De las notas de Diego Martín

Oficialmente ya soy un asesino. Tras cuatro semanas agotadoras de juicio y dos semanas más de espera, por fin he recibido la notificación de la sentencia. Culpable. Ningún eximente, ningún atenuante. Ese es el veredicto. Las sutilezas de la ley acarrean consecuencias contundentes, poco importa si son veinte, veinticinco o treinta años: ya no saldré de aquí con una vida digna de tal nombre.

—Lo siento, Diego.

Ainoa lo expresa compungida. Olvida que no se ha condenado a un inocente.
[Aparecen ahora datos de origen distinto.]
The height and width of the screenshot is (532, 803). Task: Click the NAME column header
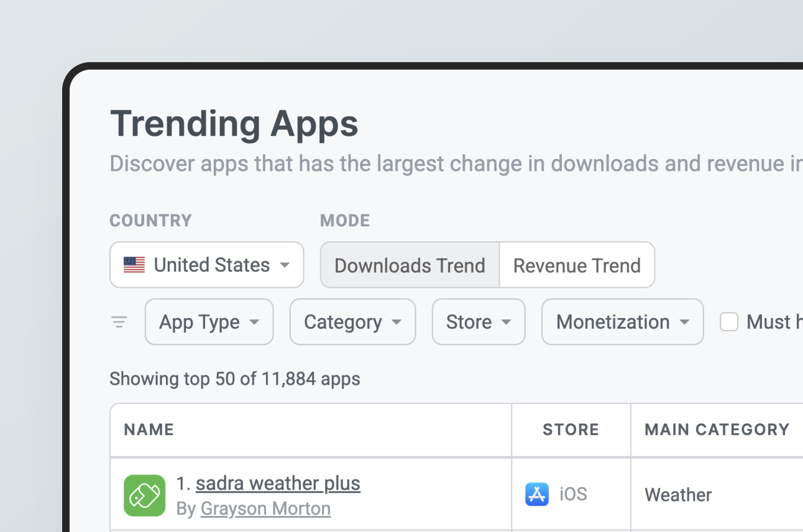[x=149, y=429]
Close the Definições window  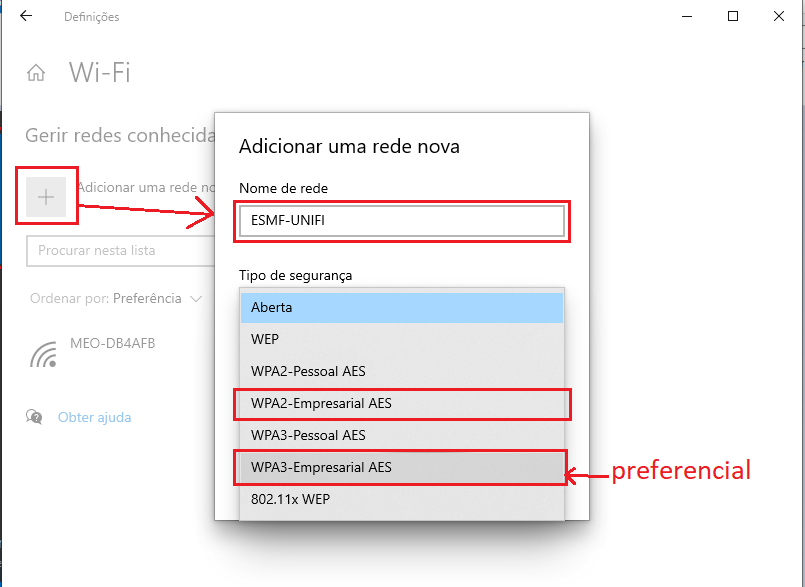[779, 16]
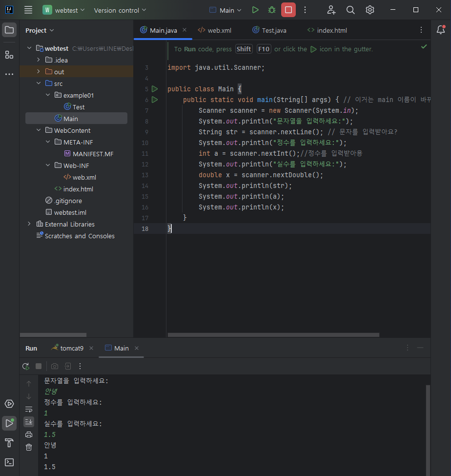
Task: Open the Build hammer tool window
Action: [x=9, y=443]
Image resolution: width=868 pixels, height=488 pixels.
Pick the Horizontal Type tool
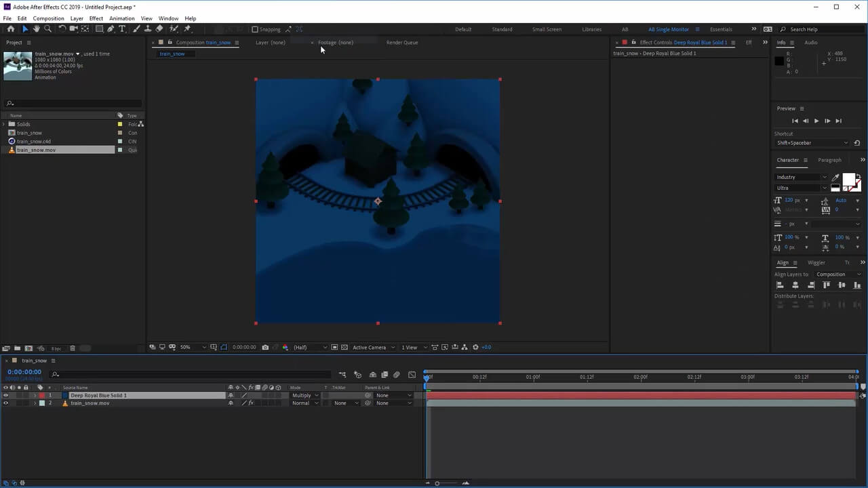pyautogui.click(x=122, y=29)
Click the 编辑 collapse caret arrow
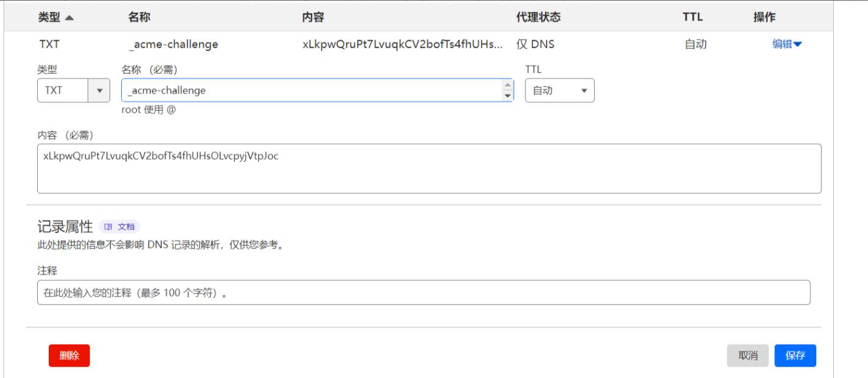Screen dimensions: 868x378 point(797,44)
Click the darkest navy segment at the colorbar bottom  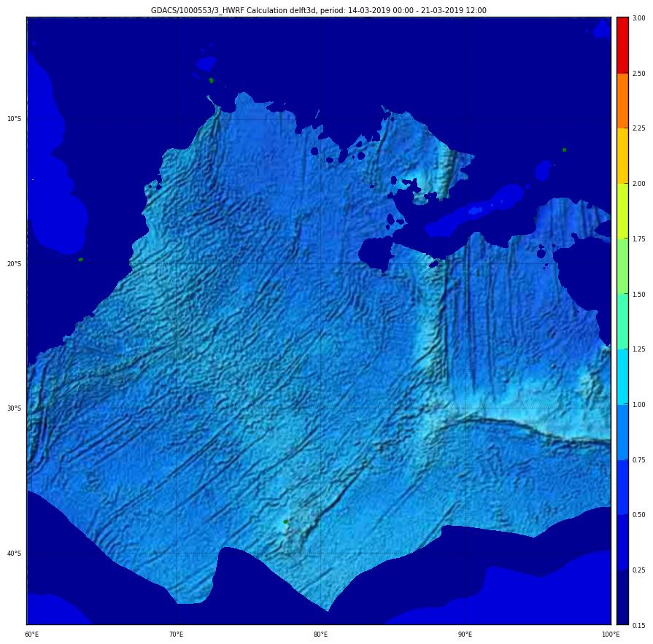(x=622, y=597)
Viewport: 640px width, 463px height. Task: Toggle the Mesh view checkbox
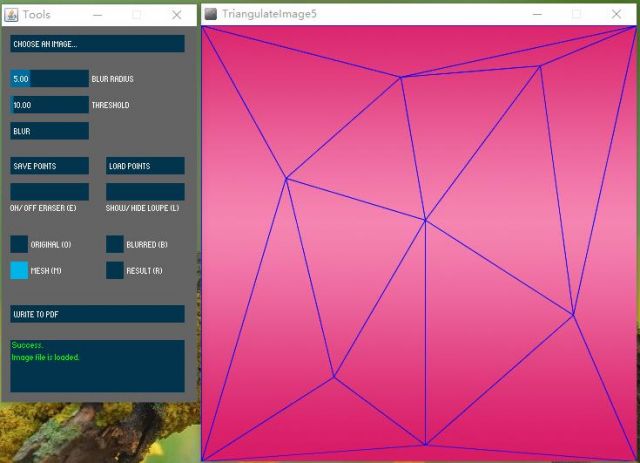click(x=19, y=270)
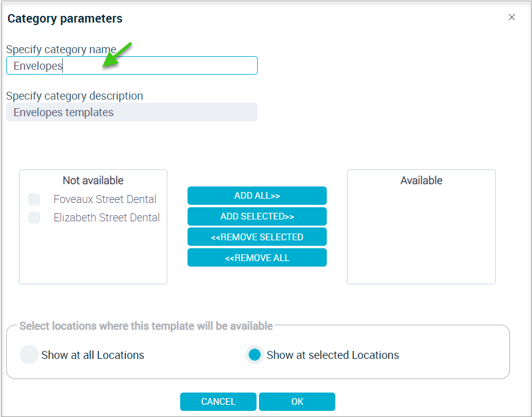Click the Show at selected Locations label
This screenshot has width=532, height=417.
point(332,355)
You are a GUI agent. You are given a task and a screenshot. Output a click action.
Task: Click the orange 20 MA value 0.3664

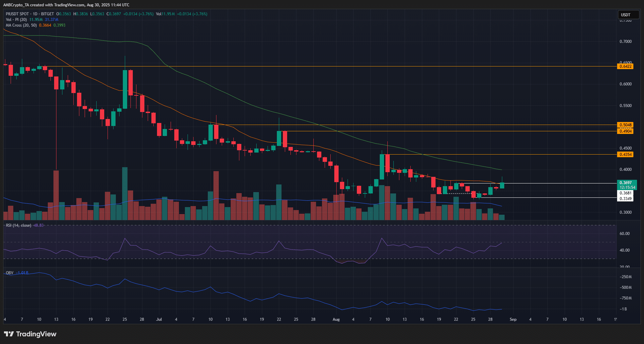[x=45, y=25]
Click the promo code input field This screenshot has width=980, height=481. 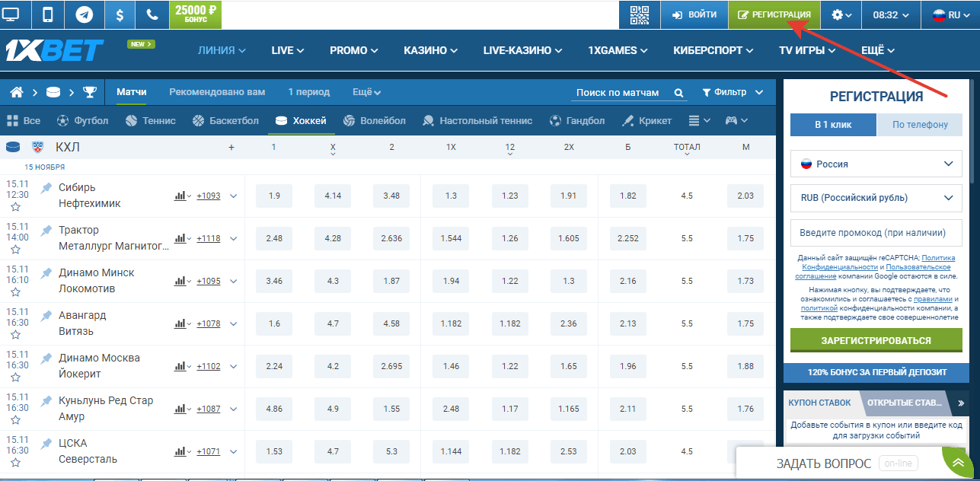point(877,233)
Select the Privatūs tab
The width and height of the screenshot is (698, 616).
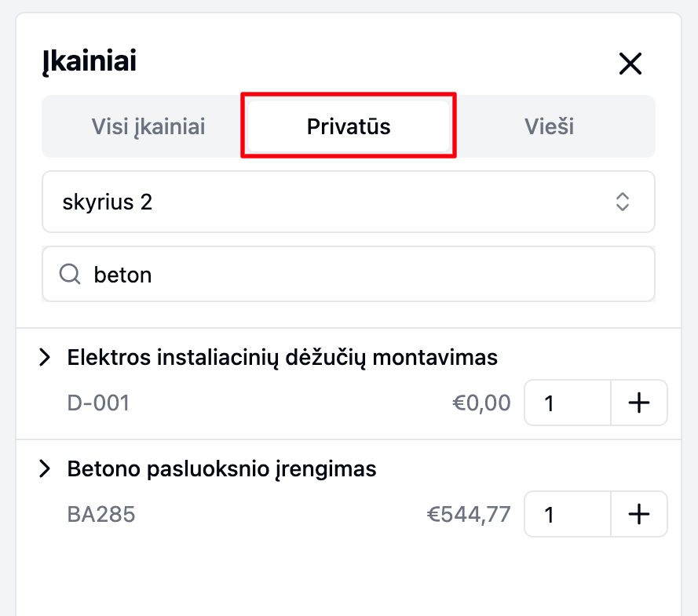[x=349, y=126]
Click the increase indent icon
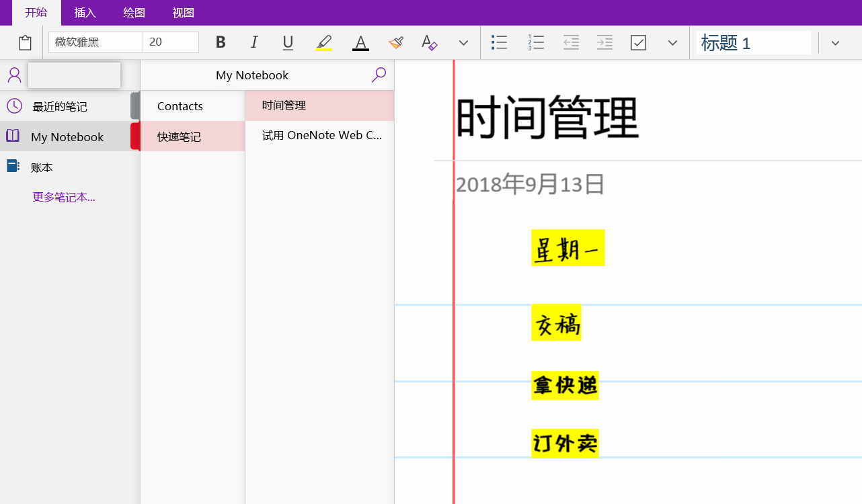862x504 pixels. [x=604, y=42]
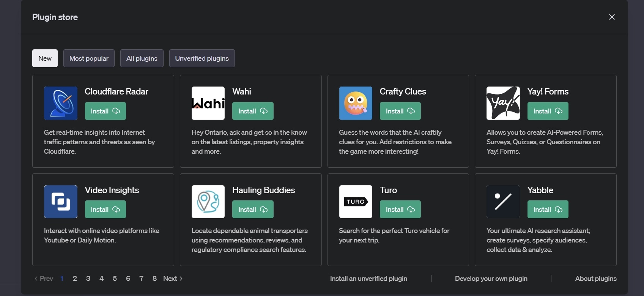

La enfermera Doris está particularmente afectada. No alcanzo a entender su indignación ni su tristeza. Nunca nos hemos mentido respecto a lo que somos y al papel que nos corresponde en este lugar. Ella es una profesional y yo soy un interno. Hay reglas que definen ese tipo de relación, destinadas a clarificar y simplificar las cosas. Sin embargo, su mirada de abatimiento logra conmoverme porque ha cruzado esa línea invisible sin que nadie se lo pida.

—Tienes que ser fuerte ahora. En unos años, con buen comportamiento, podrás salir.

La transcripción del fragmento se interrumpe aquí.